Rome
Aan het begin van de 16e eeuw wordt de kerk van Rome geconfronteerd met twee belangrijke ontwikkelingen: de Reformatie en de ontdekking van nieuwe gebieden buiten Europa. Voor de leiding van de kerk is het belangrijk een antwoord te vinden op de uitdaging van de Reformatie. De stichting van de Sociëteit van Jezus (of jezuïetenorde) door Ignatius van Loyola komt daarbij als een geschenk uit de hemel. Na de erkenning door paus Paulus III (1540) breidt de orde zich vanuit Rome snel uit over Italië en het katholieke deel van Europa. Jezuïeten worden de belangrijkste promotors van de Contra-Reformatie, de reactie van de katholieke kerk op de Reformatie en tegelijkertijd een hervormingsbeweging binnen de kerk. Enkele opvallende kenmerken van de orde zijn: gehoorzaamheid aan de paus, een organisatie naar legermodel, een hoger opleidingsniveau dan bij de bestaande clerus, zorg voor onderwijs (wat blijkt uit het stichten van scholen en universiteiten).

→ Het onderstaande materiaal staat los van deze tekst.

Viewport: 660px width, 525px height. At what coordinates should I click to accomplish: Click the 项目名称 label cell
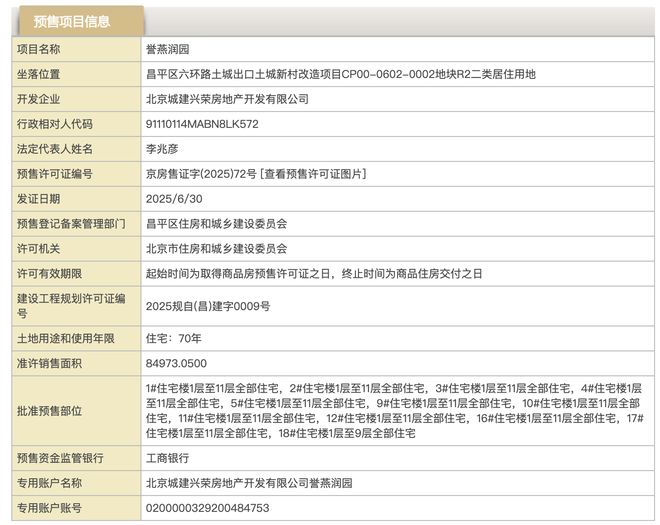click(39, 49)
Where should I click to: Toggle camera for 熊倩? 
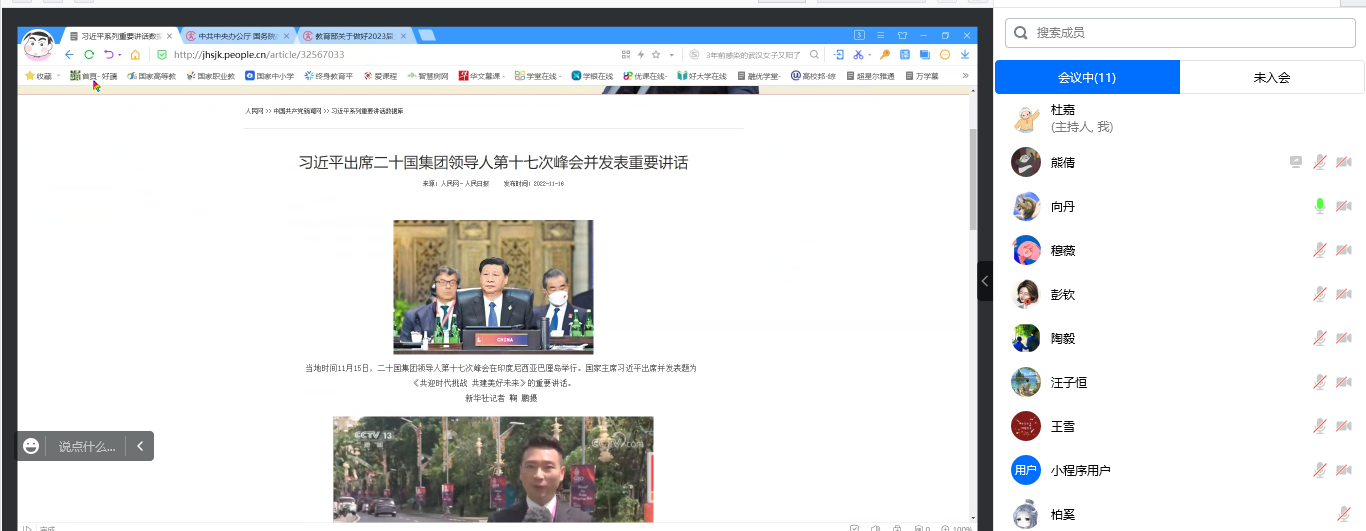(x=1343, y=162)
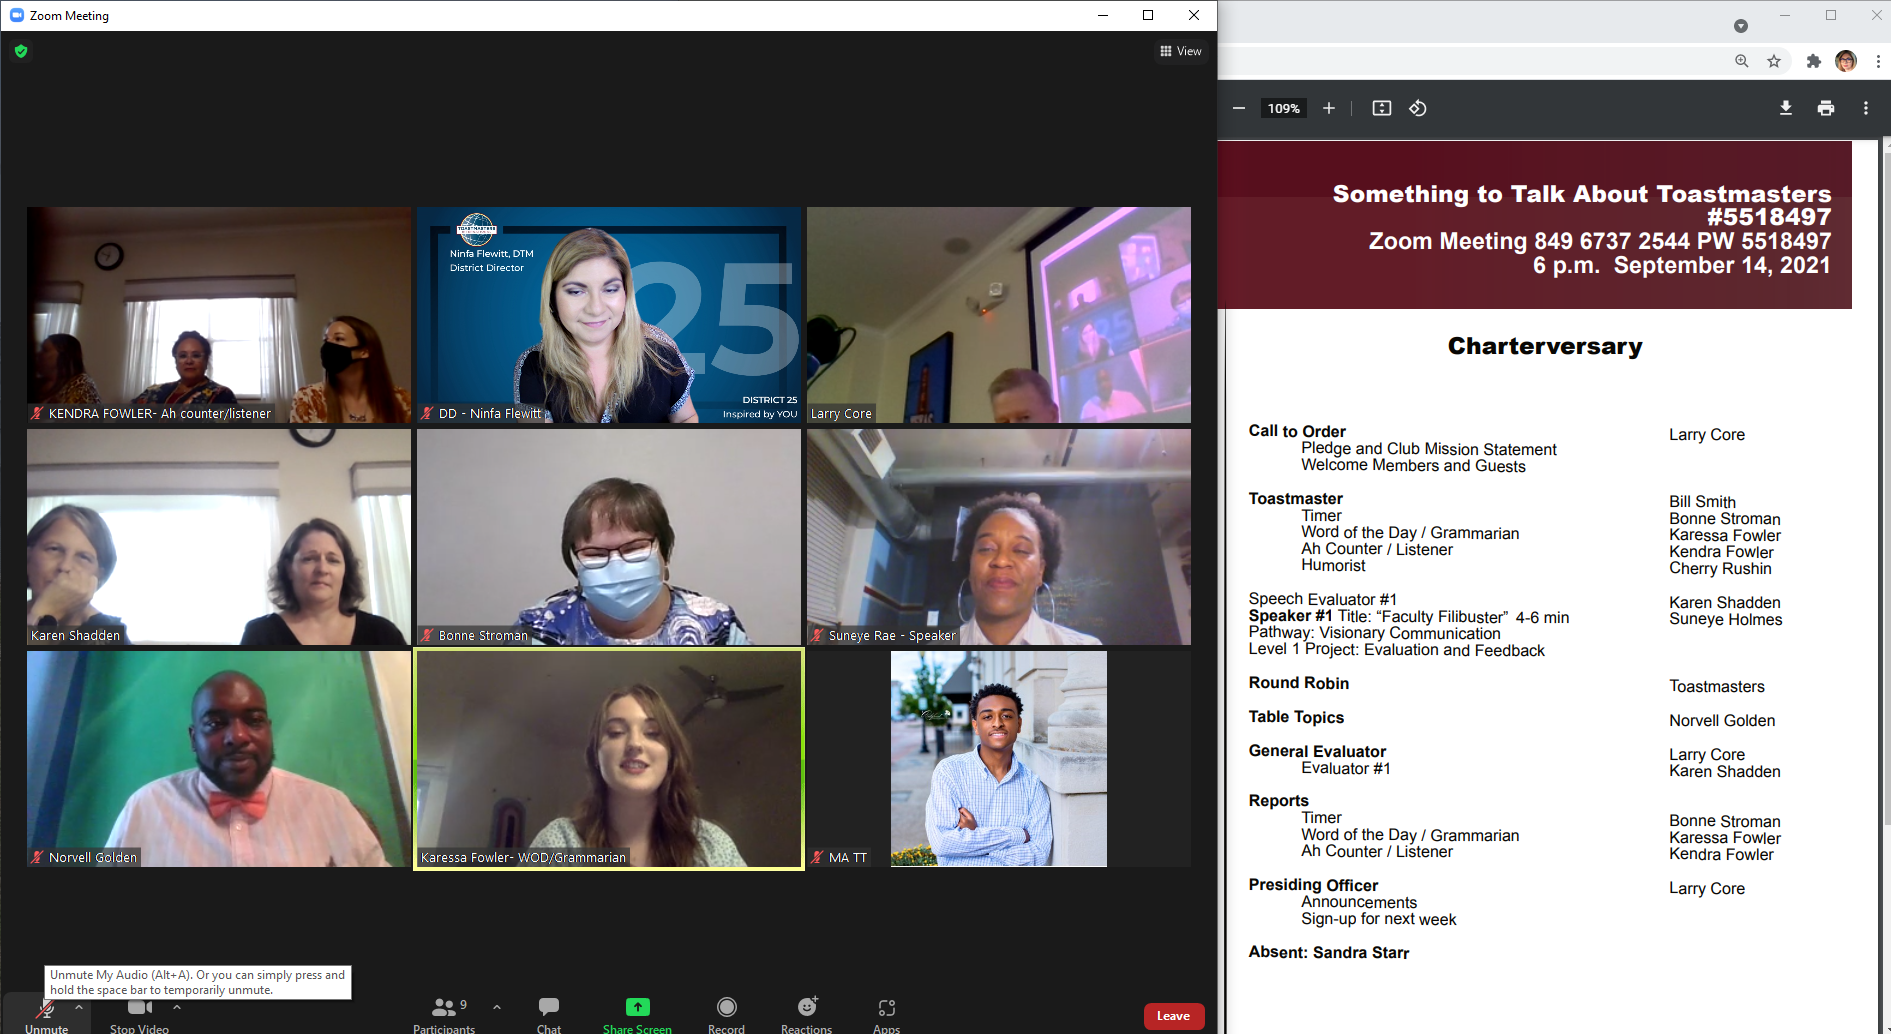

Op verzoek van de koningen van Spanje en Portugal wordt de jezuïetenorde ingeschakeld bij de missionering van de bevolking in de pas ontdekte gebieden in Midden- en Zuid-Amerika, Afrika en het oosten van Azië. Het westers christendom komt nu in aanraking met ‘primitieve’ godsdiensten, maar ook met hindoeïsme en boeddhisme. Aanvankelijk laat de kerkleiding de verantwoordelijkheid voor de geloofsverkondiging over aan de koningen van Spanje en Portugal. De eerste westerse missionarissen bedienen zich in de pas ontdekte gebieden van een weinig soepele methode. Zij brengen het Europese kerkmodel, met heel het stelsel van uiterlijke gebruiken, ongewijzigd en zonder enige aanpassing over aan vreemde volken. Men toont over het algemeen weinig begrip voor de religie van de ontdekte volken. De adembenemende, grote plafondschildering in de Sant’ Ignazio in Rome is een weerslag van de algemeen geldende opvatting dat het uitzenden van missionarissen naar alle windrichtingen de manier is om ‘heidenen’ te bekeren en zo de triomf van het christendom te tonen.
Op den duur geven enkele jezuïeten er zich rekenschap van, dat de westerse wijze van geloven niet zomaar zonder enige noemenswaardige aanpassing in het oosten van Azië kan worden overgeplant. Matteo Ricci en Roberto de Nobili zullen daar de verspreiding van het geloof op een andere manier ter hand nemen, namelijk door zich ruimhartig aan te passen aan de cultuur van de volken aldaar. Het zal in de Kerk leiden tot een controverse over de toelaatbaarheid hiervan (ritenstrijd).
De oprichting van de Congregatio de Propaganda Fide (1622) als onderdeel van de Romeinse Curie betekent een koerswijziging in het beleid van de kerk ten aanzien van missionering in de nieuw ontdekte gebieden: voortaan is de leiding niet meer in handen van de Spaanse of Portugese koning, maar in die van de Heilige Stoel (de kerkleiding in Rome).